Add section on special tokenizer component [ci skip]

2019-07-25 14:25:03 +02:00 · 2019-07-25 14:25:03 +02:00 · 02e444ec7c
parent 1fa6d6ba55
commit 02e444ec7c
1 changed files with 14 additions and 0 deletions
--- a/website/docs/usage/101/_pipelines.md
+++ b/website/docs/usage/101/_pipelines.md
@ -52,4 +52,18 @@ entities into account when making predictions.
 </Accordion>
 <Accordion title="Why is the tokenizer special?" id="pipeline-components-tokenizer">
 The tokenizer is a "special" component and isn't part of the regular pipeline.

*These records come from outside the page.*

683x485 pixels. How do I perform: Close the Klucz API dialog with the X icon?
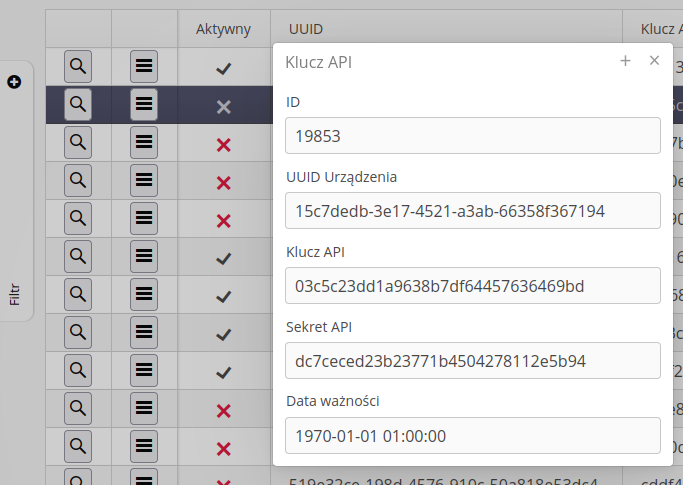[x=654, y=61]
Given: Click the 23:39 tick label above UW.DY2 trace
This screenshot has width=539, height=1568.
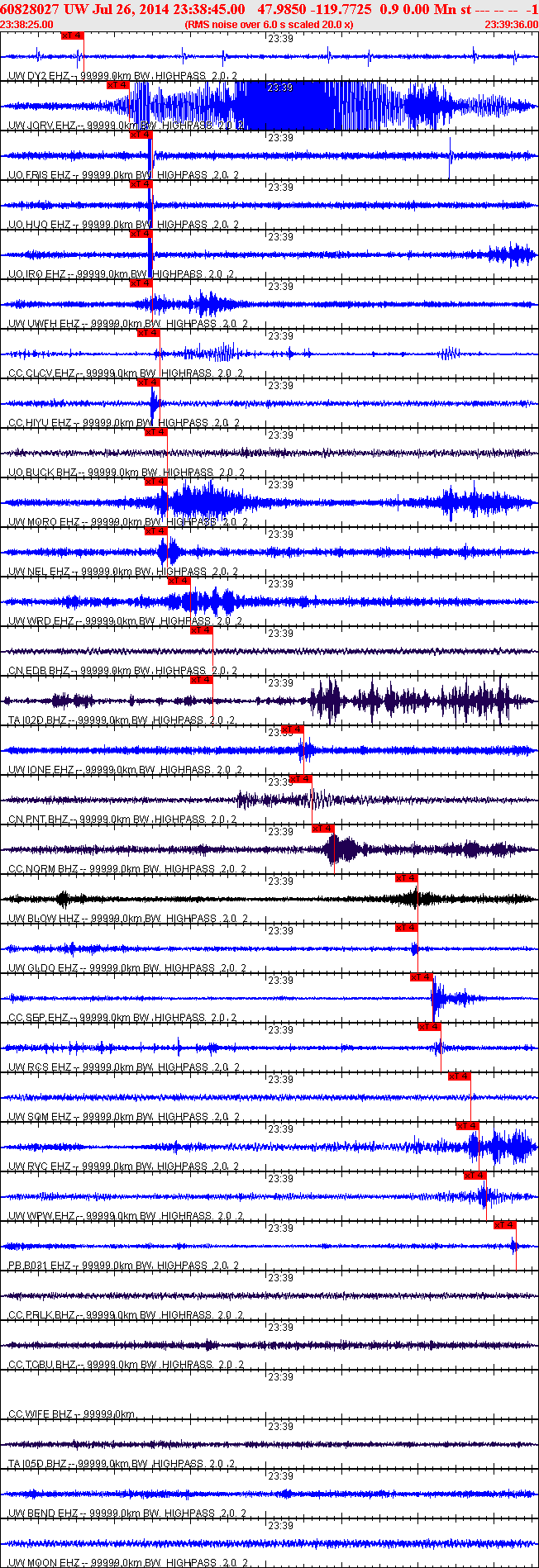Looking at the screenshot, I should 281,38.
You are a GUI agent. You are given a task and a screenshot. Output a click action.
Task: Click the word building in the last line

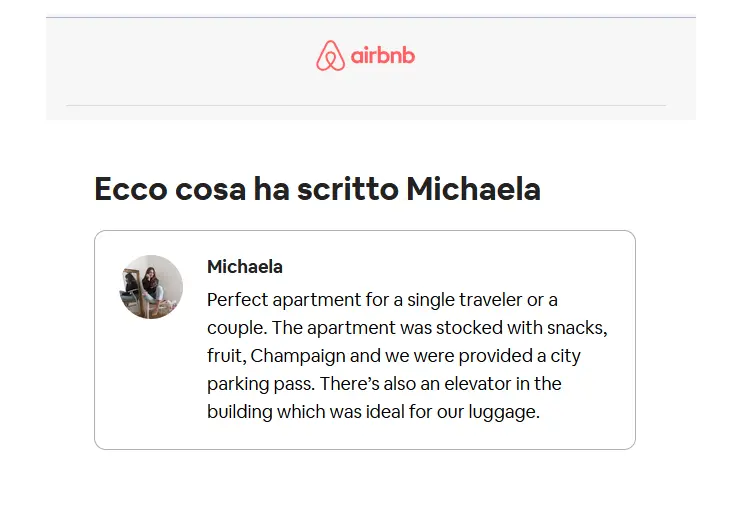240,413
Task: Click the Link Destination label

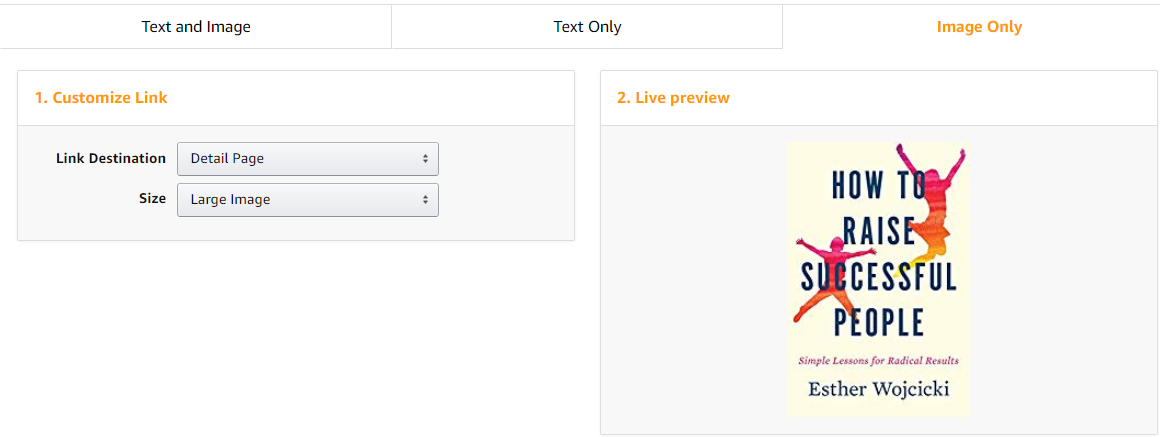Action: [x=111, y=158]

 It also doesn't show up in `nlp.pipe_names`. The reason is that there can only
 really be one tokenizer, and while all other pipeline components take a `Doc`
 and return it, the tokenizer takes a **string of text** and turns it into a
 `Doc`. You can still customize the tokenizer, though. `nlp.tokenizer` is
 writable, so you can either create your own
 [`Tokenizer` class from scratch](/usage/linguistic-features#native-tokenizers),
 or even replace it with an
 [entirely custom function](/usage/linguistic-features#custom-tokenizer).
 </Accordion>
 ---